**TO DO**
Nothing but the lines below between the line holding "Click the enlarged earplugs photo" and the line holding "Task: Click the end", inclusive, should appear in the answer, each set down exactly.

[Items listed in a dataset]
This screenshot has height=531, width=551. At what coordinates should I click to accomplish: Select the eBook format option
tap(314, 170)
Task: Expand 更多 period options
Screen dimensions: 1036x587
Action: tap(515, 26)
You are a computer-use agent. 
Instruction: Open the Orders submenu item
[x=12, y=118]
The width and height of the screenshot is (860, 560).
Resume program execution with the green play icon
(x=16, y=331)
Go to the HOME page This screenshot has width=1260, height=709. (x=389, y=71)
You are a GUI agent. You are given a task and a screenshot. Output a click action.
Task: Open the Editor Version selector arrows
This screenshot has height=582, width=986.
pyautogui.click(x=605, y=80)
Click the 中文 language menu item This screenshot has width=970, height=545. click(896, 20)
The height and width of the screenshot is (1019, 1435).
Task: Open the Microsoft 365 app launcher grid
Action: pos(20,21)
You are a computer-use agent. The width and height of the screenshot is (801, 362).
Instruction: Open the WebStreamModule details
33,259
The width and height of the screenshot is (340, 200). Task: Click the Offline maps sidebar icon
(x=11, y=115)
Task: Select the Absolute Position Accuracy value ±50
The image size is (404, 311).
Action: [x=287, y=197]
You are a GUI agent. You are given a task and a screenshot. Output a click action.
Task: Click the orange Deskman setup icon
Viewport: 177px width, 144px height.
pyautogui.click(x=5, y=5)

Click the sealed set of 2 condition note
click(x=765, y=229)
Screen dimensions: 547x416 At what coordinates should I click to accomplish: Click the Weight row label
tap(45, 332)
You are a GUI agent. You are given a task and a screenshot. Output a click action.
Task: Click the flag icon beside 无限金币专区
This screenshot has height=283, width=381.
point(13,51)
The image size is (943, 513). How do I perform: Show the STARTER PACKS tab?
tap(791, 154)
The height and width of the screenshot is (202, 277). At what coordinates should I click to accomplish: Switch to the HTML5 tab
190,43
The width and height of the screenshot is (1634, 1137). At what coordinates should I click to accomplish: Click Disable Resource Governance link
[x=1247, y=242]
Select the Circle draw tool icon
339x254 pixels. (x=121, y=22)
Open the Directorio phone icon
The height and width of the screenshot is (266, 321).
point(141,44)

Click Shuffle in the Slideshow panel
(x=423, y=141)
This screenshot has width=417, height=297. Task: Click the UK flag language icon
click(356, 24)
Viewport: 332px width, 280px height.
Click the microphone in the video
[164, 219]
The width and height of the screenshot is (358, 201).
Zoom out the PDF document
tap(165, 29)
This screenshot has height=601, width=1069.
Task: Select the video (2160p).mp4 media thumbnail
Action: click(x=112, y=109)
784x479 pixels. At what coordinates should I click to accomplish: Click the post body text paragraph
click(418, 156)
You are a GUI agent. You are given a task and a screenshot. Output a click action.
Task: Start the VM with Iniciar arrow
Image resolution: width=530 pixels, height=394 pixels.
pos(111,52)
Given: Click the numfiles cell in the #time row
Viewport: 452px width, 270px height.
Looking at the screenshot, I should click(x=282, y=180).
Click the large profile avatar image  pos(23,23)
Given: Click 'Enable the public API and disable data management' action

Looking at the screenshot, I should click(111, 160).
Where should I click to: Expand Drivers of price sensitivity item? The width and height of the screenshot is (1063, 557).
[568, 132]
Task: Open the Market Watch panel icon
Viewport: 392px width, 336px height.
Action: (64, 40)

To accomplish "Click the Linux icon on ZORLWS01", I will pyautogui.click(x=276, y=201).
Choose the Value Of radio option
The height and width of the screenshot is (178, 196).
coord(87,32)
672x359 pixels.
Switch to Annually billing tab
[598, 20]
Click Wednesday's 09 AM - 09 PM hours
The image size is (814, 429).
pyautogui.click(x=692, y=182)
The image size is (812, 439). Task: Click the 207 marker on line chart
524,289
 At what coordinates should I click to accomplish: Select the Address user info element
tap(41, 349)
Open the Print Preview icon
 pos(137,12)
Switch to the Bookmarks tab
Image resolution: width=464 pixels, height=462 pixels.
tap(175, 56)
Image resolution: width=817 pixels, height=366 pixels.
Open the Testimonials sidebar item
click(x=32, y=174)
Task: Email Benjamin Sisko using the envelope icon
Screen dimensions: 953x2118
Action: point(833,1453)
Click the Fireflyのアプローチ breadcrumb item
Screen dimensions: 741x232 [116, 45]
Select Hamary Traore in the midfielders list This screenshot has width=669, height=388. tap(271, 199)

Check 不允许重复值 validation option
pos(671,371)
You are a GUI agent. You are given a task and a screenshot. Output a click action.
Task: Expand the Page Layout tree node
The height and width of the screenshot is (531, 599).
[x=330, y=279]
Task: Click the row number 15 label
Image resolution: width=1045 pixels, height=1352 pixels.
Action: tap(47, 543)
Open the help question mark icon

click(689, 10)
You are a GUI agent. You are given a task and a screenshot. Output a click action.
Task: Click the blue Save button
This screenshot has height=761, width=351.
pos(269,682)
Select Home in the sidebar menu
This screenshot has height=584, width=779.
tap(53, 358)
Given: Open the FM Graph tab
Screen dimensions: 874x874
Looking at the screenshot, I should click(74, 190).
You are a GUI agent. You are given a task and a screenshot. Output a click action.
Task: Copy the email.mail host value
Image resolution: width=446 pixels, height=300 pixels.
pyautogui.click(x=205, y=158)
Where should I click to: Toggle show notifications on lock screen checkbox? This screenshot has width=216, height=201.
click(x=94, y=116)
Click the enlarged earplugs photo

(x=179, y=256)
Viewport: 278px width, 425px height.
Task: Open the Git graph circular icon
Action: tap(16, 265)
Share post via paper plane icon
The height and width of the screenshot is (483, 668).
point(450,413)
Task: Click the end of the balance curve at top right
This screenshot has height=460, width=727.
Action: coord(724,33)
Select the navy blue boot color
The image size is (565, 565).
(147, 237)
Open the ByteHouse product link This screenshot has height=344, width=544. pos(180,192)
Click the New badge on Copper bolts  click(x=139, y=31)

**TASK OUTPUT**
Click the enlarged earplugs photo

(x=179, y=256)
Viewport: 278px width, 425px height.
Task: Open the Git graph circular icon
Action: tap(16, 265)
Share post via paper plane icon
The height and width of the screenshot is (483, 668).
point(450,413)
Task: Click the end of the balance curve at top right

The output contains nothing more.